Figure 4: Boundary sweep of goal-reaching performance across lateral target angles and distances; training domain is marked for comparison.
Figure 5: Qualitative cross-environment and cross-style generalization: freestyle in oil, water with waves, and butterfly along control trajectories.
Figure 6: Policy robustness as a function of inflow speed and direction change in a 3 m pool.
Robustness to Perturbations and Geometry Modifications
Additional tests expose the policy to large impulsive and continuous disturbances, as well as modifications to body shape (e.g., fin attachments, limb removal). Moderate geometry changes such as adding fins improve propulsion, but larger modifications degrade control, reflecting the limits of the current state abstraction's generality.

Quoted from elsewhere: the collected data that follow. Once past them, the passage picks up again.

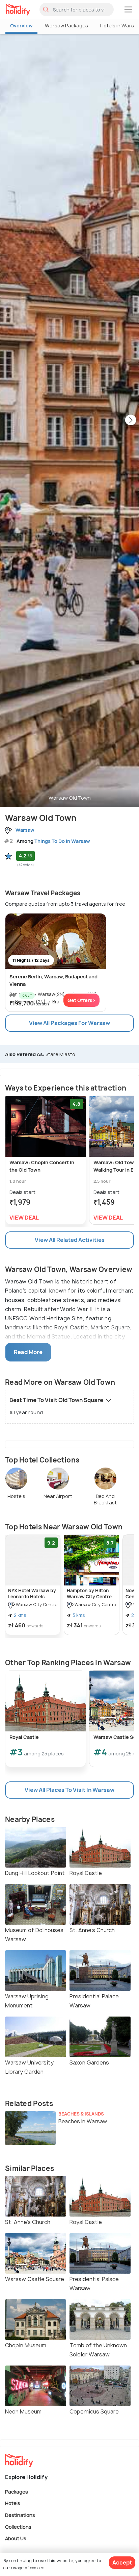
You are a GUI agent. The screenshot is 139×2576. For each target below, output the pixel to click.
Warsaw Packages (66, 25)
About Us (15, 2538)
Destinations (20, 2515)
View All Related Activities (70, 1240)
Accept (122, 2562)
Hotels (12, 2503)
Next (130, 420)
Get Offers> (81, 1000)
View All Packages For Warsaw (69, 1023)
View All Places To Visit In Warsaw (69, 1790)
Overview (21, 25)
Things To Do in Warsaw (62, 841)
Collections (18, 2526)
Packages (16, 2491)
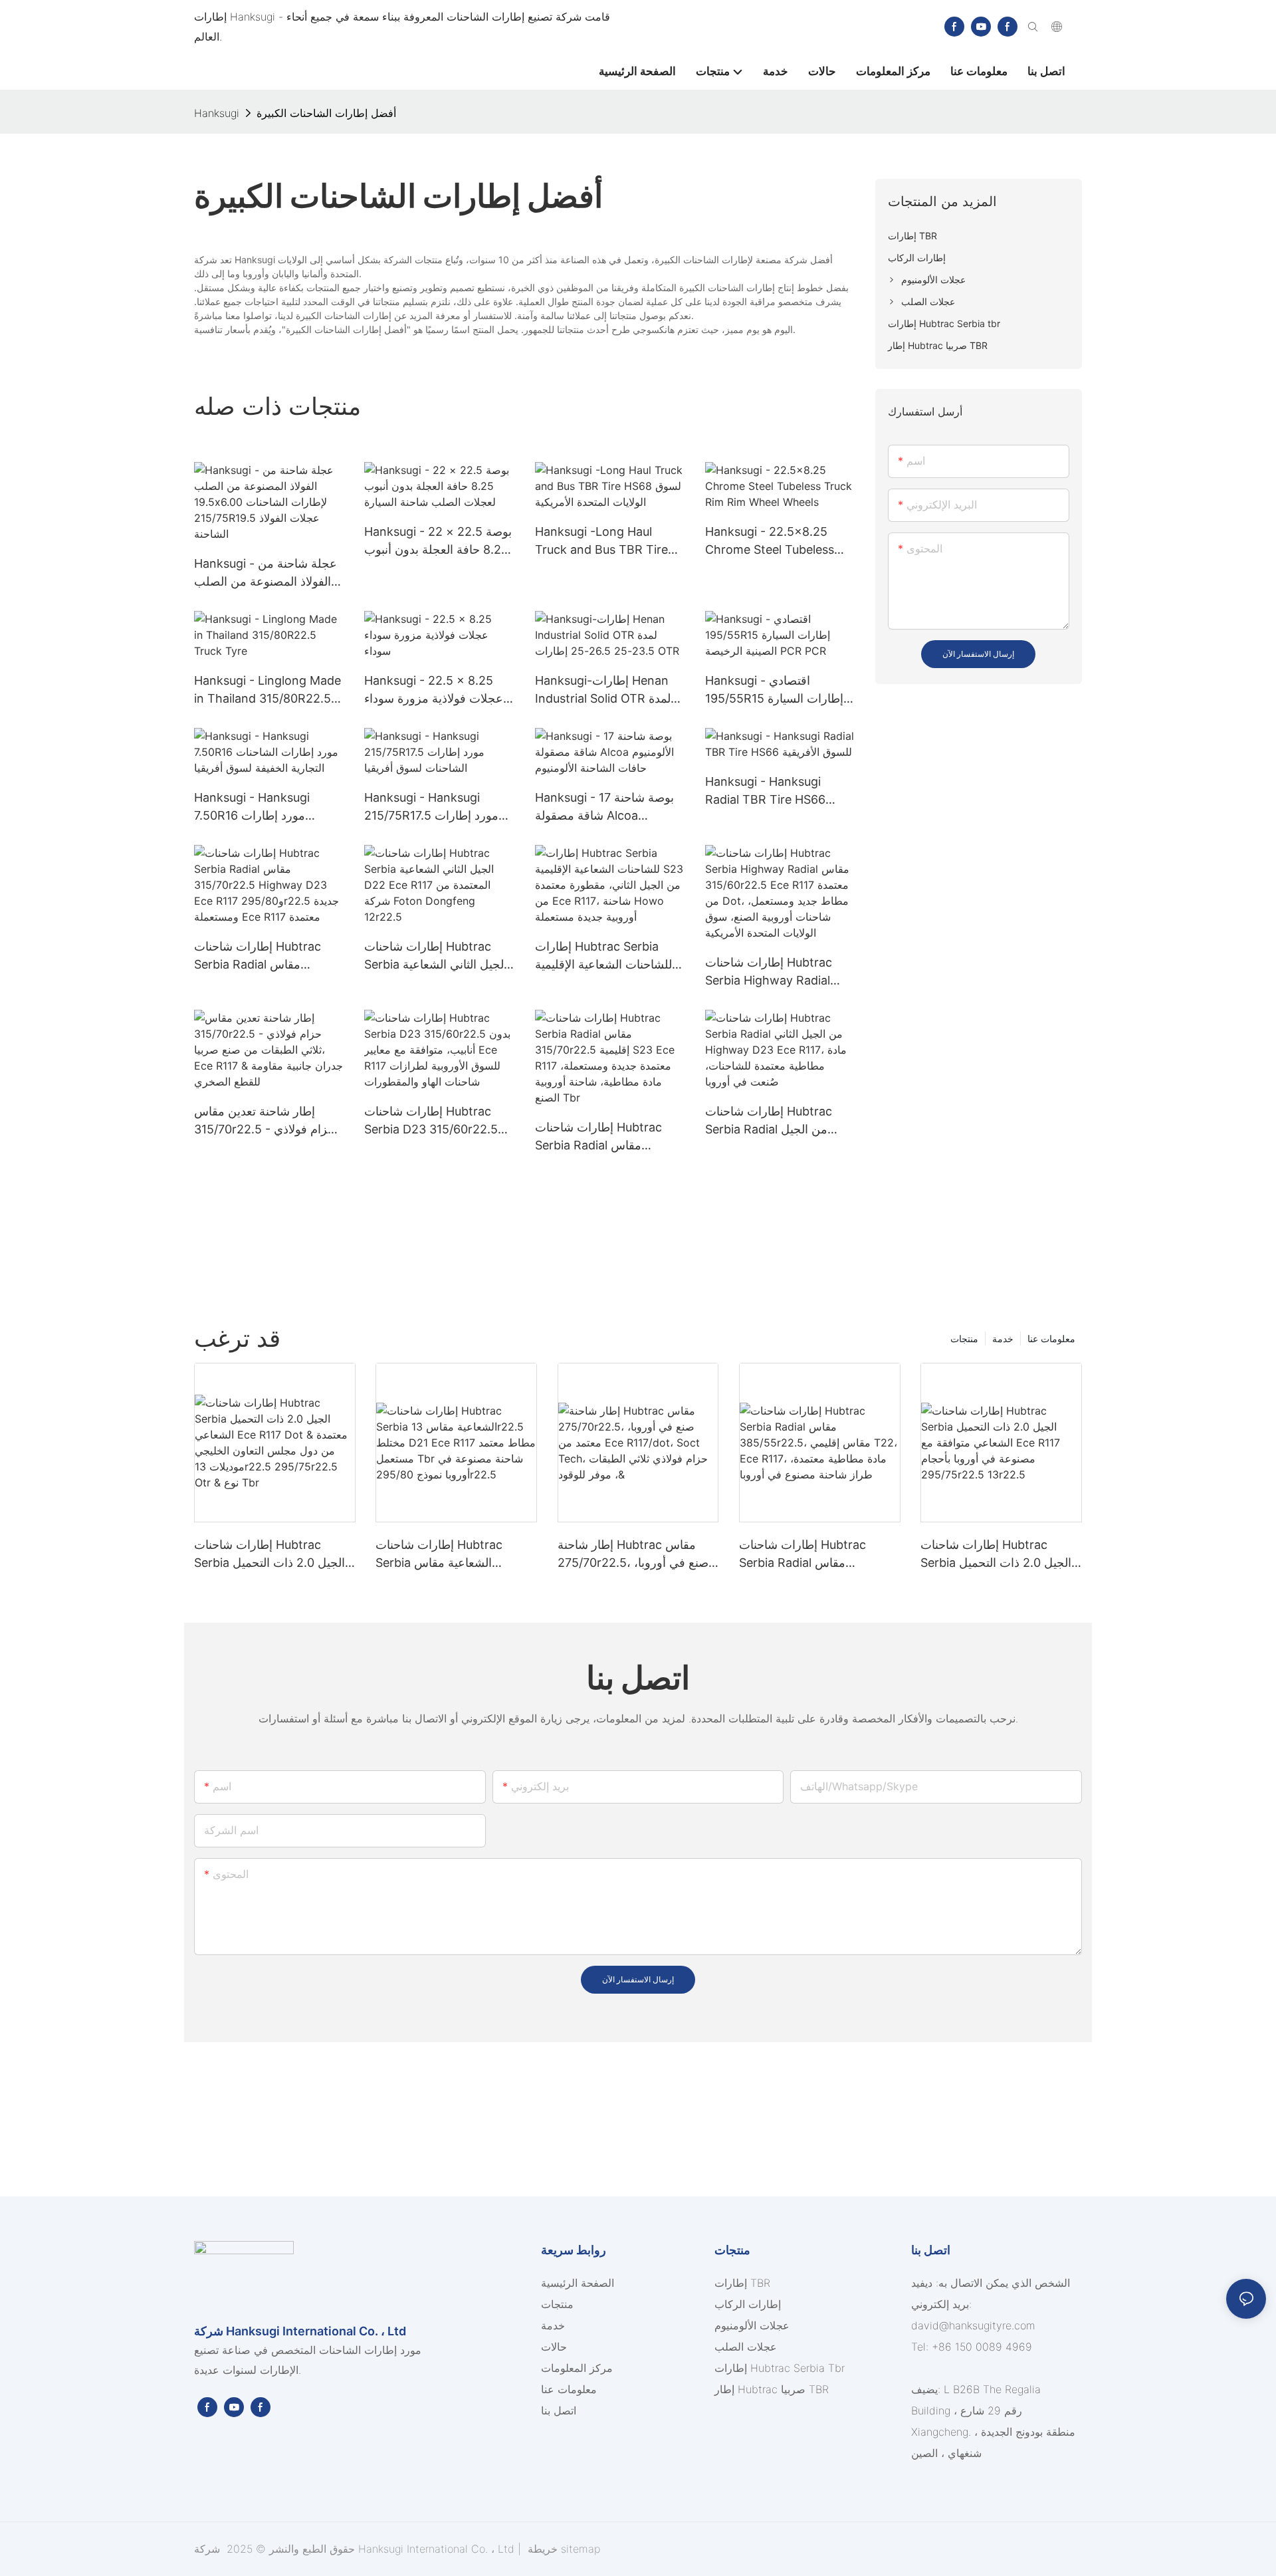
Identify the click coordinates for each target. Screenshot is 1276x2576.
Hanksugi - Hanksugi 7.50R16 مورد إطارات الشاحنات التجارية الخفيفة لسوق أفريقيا (257, 807)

Figure 7: Swimming speed increase realized by adding 10 cm fins to the feet in freestyle.
Theoretical and Practical Implications
SWIM demonstrates, for the first time, that RL-based character animation in full rigid-fluid coupling is feasible and highly data-efficient, requiring only a single demonstration. The results indicate progress toward generative, physics-constrained policies capable of robust motor control in highly nonstationary, underactuated environments. The approach is broadly extensible—beyond swimming—to other domains where fluid-structure interaction and generalization are required, for example, aquatic robotics, biomechanical hypothesis testing, and adaptive animation in virtual environments.
The buffer strategy and state space design are likely to influence general RL practice in high-cost, high-contact simulation domains. However, limitations remain in policy transferability to substantially altered body geometries and extreme fluid conditions, suggesting future work on geometry-invariant representations and curriculum-based RL.
Conclusion
SWIM provides a generalized, physically-based framework for swimming control, advancing the scope of RL-driven animation to the regime of challenging body-fluid interaction. The method's principled state design, efficient learning strategy, and demonstrated generalization establish a foundation for future research in motor skill learning, multi-modal control, and fluid-coupled agent simulation in both computer graphics and robotics.